Child marriages are common in Vietnam’s Pako ethnic community. Boys marry at 15 and girls at 13.
They marry young. They become young parents. Mothers can be very young indeed.
Money’s tight. Extended family move over to provide space. Couples commonly live apart with husbands and fathers chasing a living elsewhere in the country.
Even with family support, young couples don’t always cope. Domestic violence is an issue for some.
Catholic support
People give as and where they can. Catholics seem to step up often.
In some districts, Catholic nuns help out with food and milk for the children.
In others, parishes give undernourished children healthcare services and Caritas workers help with housing repairs.
A 17-year-old mother, whose husband’s in jail because of domestic violence, says she and her child receive rice and 500,000 dong (US$21) from Catholic nuns who support the child. She also grows bananas and raises goats for a living.
Sister Nguyen Thi Ngoc Lan, a Daughter of Mary of the Immaculate Conception, says nuns regularly visit and offer medical check-ups and medicines to ethnic villagers in remote areas.
There’s also a Church-run home for pregnant women left by their boyfriends and families. Founded in 2014, it provides free accommodation, food, and medical and other care to 12 women.
Customs and cultures
Most often the Pako – an ethnic minority community – live in remote areas, with little outside contact or access to modern life.
It’s a community where child marriages are an age-old custom.

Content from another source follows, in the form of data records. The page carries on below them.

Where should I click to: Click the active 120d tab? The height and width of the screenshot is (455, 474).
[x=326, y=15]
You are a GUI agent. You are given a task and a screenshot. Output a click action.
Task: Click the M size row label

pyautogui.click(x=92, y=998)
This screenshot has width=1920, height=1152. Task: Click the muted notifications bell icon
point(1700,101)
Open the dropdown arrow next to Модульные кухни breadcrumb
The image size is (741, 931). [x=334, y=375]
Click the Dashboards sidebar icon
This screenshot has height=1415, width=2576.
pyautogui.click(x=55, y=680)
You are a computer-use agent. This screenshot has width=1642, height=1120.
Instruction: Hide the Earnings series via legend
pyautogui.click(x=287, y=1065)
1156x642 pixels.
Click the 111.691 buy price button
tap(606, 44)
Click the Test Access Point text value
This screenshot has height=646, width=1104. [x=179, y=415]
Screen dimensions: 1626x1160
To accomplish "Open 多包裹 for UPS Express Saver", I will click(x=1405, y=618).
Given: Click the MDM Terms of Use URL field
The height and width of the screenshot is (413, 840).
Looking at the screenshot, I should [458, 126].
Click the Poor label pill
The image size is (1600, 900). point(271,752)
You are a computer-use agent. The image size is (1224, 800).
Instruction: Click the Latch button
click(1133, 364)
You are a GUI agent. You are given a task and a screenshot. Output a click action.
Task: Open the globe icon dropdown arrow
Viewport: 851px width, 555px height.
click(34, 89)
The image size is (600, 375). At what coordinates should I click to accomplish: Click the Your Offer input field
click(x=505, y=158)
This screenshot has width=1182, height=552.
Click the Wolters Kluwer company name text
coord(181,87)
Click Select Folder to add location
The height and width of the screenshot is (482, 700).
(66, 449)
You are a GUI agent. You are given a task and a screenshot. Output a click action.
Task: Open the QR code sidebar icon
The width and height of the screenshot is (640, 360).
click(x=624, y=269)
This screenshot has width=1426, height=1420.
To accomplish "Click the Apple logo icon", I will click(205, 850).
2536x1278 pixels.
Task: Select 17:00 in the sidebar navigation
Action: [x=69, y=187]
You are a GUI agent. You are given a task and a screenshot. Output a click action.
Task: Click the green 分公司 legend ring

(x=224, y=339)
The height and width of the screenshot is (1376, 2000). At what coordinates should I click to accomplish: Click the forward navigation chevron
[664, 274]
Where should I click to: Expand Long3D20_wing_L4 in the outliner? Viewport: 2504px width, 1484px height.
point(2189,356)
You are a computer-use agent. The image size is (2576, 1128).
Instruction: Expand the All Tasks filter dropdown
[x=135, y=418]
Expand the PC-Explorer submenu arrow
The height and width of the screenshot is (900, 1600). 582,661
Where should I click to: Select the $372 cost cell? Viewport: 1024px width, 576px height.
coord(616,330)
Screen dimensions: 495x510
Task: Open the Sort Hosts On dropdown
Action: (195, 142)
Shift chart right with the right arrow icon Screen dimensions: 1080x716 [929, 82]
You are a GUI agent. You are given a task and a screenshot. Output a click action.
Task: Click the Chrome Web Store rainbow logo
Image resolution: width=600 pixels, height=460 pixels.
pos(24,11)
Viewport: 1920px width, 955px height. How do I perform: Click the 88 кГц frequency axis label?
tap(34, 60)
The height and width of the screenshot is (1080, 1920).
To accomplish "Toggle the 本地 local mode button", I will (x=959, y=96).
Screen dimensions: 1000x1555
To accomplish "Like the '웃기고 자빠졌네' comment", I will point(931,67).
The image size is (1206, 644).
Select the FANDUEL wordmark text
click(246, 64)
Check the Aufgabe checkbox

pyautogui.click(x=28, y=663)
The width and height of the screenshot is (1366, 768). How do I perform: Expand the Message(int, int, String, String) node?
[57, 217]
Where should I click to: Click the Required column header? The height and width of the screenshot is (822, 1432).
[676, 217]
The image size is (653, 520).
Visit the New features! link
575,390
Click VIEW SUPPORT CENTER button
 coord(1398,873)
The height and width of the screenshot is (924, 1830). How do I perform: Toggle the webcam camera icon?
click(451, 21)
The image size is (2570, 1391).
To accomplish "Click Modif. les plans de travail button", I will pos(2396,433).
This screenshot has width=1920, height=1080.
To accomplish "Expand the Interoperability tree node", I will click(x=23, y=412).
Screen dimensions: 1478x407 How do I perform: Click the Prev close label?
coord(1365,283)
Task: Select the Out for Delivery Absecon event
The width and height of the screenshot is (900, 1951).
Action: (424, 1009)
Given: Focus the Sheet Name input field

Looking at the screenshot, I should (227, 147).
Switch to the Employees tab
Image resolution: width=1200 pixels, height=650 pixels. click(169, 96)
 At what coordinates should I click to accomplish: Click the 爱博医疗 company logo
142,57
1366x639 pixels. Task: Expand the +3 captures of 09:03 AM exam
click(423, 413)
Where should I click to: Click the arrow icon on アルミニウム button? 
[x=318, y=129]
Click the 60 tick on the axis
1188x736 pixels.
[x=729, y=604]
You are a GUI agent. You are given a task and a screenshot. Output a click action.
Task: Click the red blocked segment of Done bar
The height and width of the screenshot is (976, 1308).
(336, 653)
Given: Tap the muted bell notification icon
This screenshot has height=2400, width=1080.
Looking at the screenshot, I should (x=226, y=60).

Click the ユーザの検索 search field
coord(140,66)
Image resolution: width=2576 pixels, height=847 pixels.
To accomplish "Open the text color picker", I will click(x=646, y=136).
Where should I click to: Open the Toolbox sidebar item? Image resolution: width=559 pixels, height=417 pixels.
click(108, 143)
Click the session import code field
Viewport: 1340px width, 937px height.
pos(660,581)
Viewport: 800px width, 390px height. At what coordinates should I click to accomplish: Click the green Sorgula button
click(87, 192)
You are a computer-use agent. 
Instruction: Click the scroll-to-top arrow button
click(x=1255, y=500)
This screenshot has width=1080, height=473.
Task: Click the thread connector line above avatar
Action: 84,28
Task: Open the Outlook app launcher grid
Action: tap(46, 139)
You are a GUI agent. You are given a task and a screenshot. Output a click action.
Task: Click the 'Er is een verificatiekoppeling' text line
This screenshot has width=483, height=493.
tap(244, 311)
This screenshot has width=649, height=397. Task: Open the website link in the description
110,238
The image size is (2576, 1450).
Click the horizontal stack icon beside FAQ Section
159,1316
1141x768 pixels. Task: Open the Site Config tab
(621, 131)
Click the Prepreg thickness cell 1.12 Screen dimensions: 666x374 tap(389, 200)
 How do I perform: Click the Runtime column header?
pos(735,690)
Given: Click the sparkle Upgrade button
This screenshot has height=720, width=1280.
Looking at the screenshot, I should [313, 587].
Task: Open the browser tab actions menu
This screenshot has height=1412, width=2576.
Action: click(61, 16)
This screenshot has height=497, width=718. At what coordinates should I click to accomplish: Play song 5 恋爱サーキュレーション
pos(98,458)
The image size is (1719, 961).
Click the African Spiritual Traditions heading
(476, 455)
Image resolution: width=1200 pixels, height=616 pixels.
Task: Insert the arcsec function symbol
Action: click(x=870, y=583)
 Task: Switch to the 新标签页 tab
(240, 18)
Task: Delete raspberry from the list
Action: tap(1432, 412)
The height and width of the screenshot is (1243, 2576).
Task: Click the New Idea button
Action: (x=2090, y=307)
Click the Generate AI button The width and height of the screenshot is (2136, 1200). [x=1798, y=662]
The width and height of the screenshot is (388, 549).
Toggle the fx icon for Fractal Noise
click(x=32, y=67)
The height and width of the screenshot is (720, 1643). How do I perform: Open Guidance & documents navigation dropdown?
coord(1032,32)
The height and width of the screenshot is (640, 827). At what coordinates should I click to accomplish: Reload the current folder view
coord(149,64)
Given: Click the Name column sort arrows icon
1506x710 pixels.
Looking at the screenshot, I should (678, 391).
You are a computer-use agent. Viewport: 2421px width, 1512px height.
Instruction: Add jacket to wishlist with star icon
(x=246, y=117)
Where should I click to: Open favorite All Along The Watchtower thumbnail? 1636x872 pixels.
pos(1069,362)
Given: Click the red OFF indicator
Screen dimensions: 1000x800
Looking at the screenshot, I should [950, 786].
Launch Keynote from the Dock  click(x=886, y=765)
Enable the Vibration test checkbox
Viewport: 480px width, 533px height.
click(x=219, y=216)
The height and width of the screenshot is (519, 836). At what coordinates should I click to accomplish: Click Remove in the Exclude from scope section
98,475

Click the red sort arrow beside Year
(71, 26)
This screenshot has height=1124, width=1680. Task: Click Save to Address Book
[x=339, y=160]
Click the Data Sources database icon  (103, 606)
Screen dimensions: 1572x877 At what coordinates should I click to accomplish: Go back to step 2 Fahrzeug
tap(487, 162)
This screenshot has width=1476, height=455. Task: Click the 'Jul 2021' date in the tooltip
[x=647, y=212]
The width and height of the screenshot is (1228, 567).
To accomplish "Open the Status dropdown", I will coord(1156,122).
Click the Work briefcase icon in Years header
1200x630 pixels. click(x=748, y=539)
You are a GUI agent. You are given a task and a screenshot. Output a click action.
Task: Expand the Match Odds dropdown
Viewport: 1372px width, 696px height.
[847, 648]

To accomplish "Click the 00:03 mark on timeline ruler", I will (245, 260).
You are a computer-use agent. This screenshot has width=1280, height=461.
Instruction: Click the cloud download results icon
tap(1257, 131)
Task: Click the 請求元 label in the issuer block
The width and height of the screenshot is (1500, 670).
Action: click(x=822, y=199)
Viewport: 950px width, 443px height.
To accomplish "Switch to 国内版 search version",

“We have a small population so we try to have more children to maintain our identity and to ensure a future labour force,” one Pako parent explains.
Local government associations have asked “us to immediately abandon the child marriage custom, but it fell on deaf ears,” he says.
The stats
The south-central province of Thua Thien Hue and its neighbouring Quang Tri province are home to over 50,000 Pako ethnic people.
Thua Thien Hue province recorded 350 child marriages among local ethnic groups between 2017 and 2021. (This is despite the country’s law saying men have to be over 20 and women over 18 to get married.)
By tradition, boys marry at the age of 15 and girls at 13. It is considered “difficult” for a girl to find a match if she is over 15.
The problems
The problems with teen marriages are manifold.
Youngsters are not given proper training to look after children and maintain a decent family life. Because of this, couples often suffer from domestic violence. Some marriages end in divorce.
Many young women fail to look after their pregnancies, suffer miscarriages and give premature birth, Sister Lan says.
Some young mothers leave their babies at garbage dumps or in front of convents for the nuns to raise them.
Ethnic Catholics avoid child marriage
Local priest Paul Duong Quoc Minh says most local ethnic Catholics avoid child marriage. They are educated in Church regulations and are aware of the grave problems caused by the custom, he says.
They also refuse to attend wedding parties of teenage couples as a way of protest against the custom, the priest says.